Venerdì ha accusato delle vibrazioni all'anteriore che lo hanno condizionato parecchio. Il team di Bagnaia ha deciso di esplorare una via differente per aiutare il pilota ad essere maggiormente efficace alla guida e dei risultati ci sono stati: "Fortunatamente - spiega - con la strada nuova che abbiamo preso mi sono sentito un po' meglio in gara. Era un passo abbastanza grosso, ci ho messo un po' a trovarmici bene durante la corsa, però poi sono riuscito a staccare un po' più forte e a trovarmi un po' meglio. Ovviamente, ci sono pro e contro, ho perso in altre zone. Però è un punto di partenza per provare a trovare una soluzione".
Pecco non si arrende
Il morale del tre volte campione del mondo non può essere dei migliori, però non smette di pensare di poter tornare a vincere. Bagnaia è chiaro su questo punto: "Una cosa che non mi manca è il credere in me stesso. So che nel momento in cui mi troverò bene, riuscirò a stare davanti e a vincere le gare. È un periodo difficile in cui stiamo lavorando. Porto in pista un lavoro di 50 persone e siamo tutti in difficoltà, stiamo cercando una soluzione. Non è facile trovarla. Dobbiamo continuare a crederci, so benissimo il potenziale che abbiamo. Una giornata storta può portare a stringere di più i denti e a lavorare di più".

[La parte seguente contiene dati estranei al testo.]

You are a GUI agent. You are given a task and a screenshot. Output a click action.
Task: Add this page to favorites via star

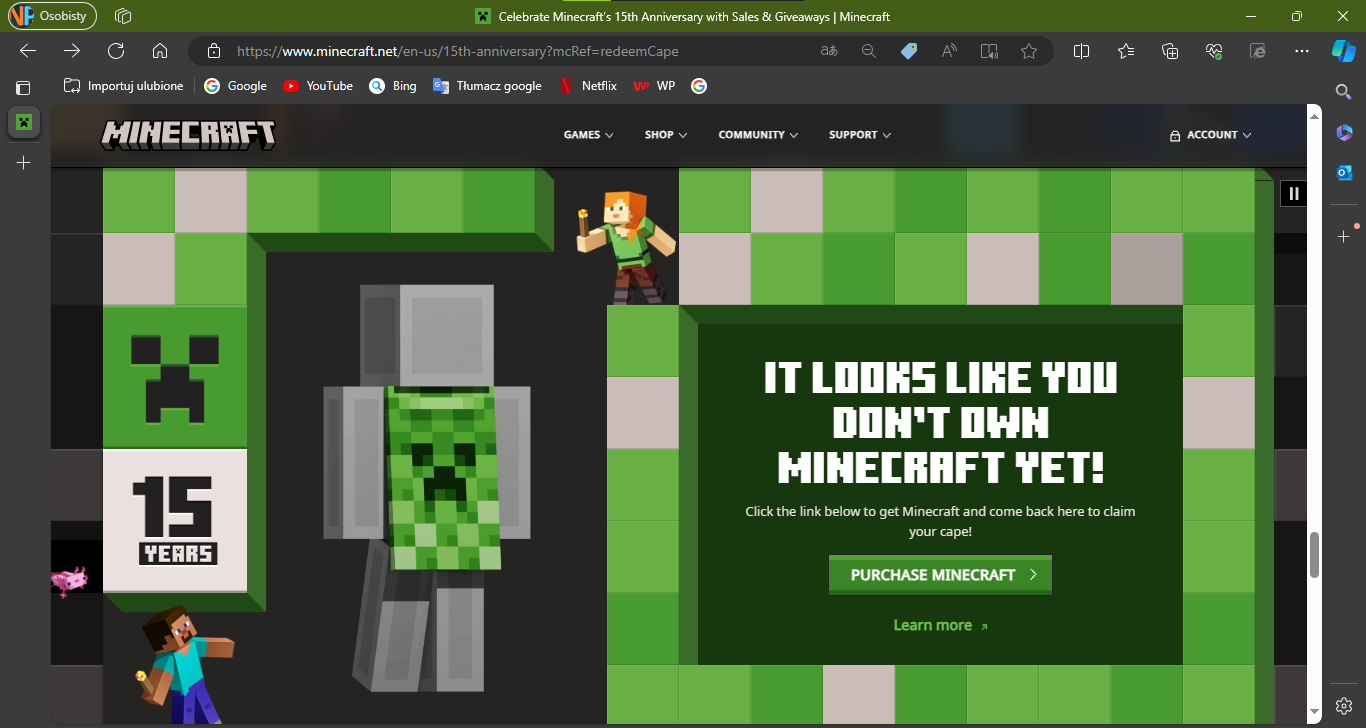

Il fatto che Fabio Di Giannantonio sia arrivato secondo con la sua stessa Ducati gli dà fiducia? Questa la risposta di Pecco: "Diggia è stato molto bravo, veniva da un periodo di difficoltà ed è riuscito a fare un buon risultato. Sappiamo che basta una piccola cosa per poter andare più forte, non è che mi mancano 2 secondi... Qualche dettaglio può fare la differenza".